As I quit watching network TV some time in the 1970s, I had never actually seen a MacGyver episode, which aired in its original form from 1985 to 1992. So the other day we checked Season 1 out of the local library's DVD collection and watched the initial episode.
MacGyver evidently lives in the Griffith Observatory in Los Angeles. In case there was any doubt about this, the producers made no effort to hide the lettering on the side of the domed structure, which clearly gives away its real identity. This was also true of the supposedly secret location of some high-tech underground lab that suffered a massive explosion. Shots showing the above-ground entrance to the lab revealed that it was right next to a California TV station, where the call letters were clearly displayed on the roof.
Maybe these are signals to the viewer that a major suspension of disbelief is required to enjoy the show. With that in mind, let's get to the plot. Ignoring a spectacular rescue scene in Mongolia which had absolutely nothing to do with the main plot but got the pilot episode underway and established MacGyver's frankly superhuman powers, we saw two elderly scientists, one a guest of the underground lab, playing chess, followed by a shot of a bomb underneath the table just before it goes off and wrecks the lab, causing a crack in a sulfuric-acid tank that begins to leak, and cutting off the lower levels of the lab from the surface.
MacGyver responds to the call to fly out to the TV station—excuse me, the lab—and figure out what happened and rescue the people still trapped underground. And by the way, somehow the folks on the surface not only knew about the acid leak, they called some government agency which dispatched several tank trucks full of sodium hydroxide (lye, in other words) to neutralize the acid before it gets into the Colorado River, and these trucks are going to start flooding the whole lab with lye solution as inexorably as a law of the Medes and the Persians which cannot be revoked, at a fixed time. This gives the producers an excuse to superimpose a red countdown clock on the screen showing us exactly how many seconds MacGyver has to get down the elevator shaft while avoiding the CO2-laser security beams that will fry him to bits, rescue the survivors, and fix the acid leak.
Well, he does, of course, with the help of a nice-looking lady scientist (I think she was a scientist—she knew her way around the lab, anyway, but spent most of her time being awed by MacGyver and kissed him at the end). And on the way to all this, he uses such humble implements as a paperclip, a book of matches, some cigarettes (he needed smoke to see the invisible laser beams), and some chocolate bars he gets the lady to stuff in the acid-tank crack to plug it, avoiding the deluge of lye that would otherwise come from a beneficent government tank truck and kill them all. Hey, they were just following orders.
Now see, it sounds like all I can do is criticize the technical shortcomings of the show. But clearly I have the wrong attitude. What you need to do to enjoy it is to have the attitude of, say, a smart eight-year-old boy, who used to have fantasies like the following.
In Fort Worth when I was growing up, a constant reminder of the presence of Carswell Air Force Base was the sound of jet engines as the B-52 nuke-laden bombers took off on their regular patrols during the Cold War of the 1960s. I used to imagine that one day, they would get into some kind of bind at the base involving a nuclear weapon, and they needed somebody who knew electronics, but was also only three and a half feet tall and weighed no more than 80 pounds. As the Air Force doesn't recruit midgets, somehow they would find out about me, and a colonel in full uniform would show up at our door.

Data shown:
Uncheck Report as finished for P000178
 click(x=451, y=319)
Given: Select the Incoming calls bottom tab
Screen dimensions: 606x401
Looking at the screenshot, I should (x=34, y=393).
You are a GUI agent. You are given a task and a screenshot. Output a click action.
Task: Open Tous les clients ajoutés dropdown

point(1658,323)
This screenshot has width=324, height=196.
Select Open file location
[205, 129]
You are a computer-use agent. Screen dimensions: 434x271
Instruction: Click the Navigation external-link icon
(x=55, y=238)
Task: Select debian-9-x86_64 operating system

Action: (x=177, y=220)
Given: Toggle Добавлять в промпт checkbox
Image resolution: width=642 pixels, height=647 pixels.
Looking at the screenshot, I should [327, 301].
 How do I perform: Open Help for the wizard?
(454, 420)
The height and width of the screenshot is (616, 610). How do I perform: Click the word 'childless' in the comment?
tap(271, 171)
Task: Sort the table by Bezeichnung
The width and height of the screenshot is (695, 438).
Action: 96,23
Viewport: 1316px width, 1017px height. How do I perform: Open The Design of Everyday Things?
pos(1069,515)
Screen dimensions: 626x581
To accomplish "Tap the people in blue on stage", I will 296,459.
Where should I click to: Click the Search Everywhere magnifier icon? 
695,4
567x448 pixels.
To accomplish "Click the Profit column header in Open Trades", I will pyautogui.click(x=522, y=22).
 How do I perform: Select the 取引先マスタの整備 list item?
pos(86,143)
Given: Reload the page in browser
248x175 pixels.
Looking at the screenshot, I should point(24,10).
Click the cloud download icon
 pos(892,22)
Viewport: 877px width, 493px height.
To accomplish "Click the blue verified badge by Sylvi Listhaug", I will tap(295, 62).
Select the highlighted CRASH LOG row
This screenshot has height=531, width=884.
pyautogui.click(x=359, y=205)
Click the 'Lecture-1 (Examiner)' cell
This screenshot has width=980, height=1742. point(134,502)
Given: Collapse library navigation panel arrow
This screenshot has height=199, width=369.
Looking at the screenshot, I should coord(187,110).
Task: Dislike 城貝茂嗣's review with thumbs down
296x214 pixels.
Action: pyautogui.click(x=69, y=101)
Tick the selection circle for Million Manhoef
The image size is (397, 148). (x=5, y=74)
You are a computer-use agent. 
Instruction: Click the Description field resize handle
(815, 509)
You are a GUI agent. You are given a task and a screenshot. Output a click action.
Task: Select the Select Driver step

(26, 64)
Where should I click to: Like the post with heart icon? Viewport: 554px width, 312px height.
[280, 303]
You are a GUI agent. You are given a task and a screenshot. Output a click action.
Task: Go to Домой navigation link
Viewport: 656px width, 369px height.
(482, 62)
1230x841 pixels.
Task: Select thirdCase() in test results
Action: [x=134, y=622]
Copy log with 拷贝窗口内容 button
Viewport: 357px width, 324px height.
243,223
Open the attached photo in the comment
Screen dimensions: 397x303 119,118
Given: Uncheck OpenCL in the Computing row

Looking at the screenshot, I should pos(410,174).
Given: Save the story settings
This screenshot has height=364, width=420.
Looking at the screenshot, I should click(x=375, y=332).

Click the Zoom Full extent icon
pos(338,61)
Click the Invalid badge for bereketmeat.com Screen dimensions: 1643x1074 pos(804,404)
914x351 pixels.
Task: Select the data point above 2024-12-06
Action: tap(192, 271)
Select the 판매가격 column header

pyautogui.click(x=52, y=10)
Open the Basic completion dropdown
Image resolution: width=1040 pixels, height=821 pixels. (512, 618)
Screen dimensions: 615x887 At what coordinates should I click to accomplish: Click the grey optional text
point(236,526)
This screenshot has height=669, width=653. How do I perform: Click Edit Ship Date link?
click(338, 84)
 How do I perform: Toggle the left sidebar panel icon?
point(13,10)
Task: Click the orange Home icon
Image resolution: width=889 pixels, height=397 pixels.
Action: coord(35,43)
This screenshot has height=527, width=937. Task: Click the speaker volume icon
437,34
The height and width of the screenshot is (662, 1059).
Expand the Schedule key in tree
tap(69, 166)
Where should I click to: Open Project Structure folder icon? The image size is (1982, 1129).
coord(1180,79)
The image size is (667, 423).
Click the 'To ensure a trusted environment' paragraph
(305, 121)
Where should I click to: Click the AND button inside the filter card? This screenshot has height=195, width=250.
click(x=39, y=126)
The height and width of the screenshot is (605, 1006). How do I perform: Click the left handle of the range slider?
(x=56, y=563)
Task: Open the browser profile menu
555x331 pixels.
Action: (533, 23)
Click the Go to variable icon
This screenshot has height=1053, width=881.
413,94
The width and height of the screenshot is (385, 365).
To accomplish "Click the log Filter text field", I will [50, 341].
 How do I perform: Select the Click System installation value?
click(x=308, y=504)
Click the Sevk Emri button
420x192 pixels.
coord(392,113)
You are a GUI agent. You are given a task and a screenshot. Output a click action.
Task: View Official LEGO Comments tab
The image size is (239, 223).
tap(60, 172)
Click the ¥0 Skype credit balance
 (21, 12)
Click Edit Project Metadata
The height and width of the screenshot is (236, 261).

Given instruction: Name each of the humble implements that the piece on MacGyver says he uses on his way to rescuing the survivors and fixing the acid leak. The entries play no part in what is asked here.

Complete answer:
- A paperclip
- A book of matches
- Some cigarettes
- Some chocolate bars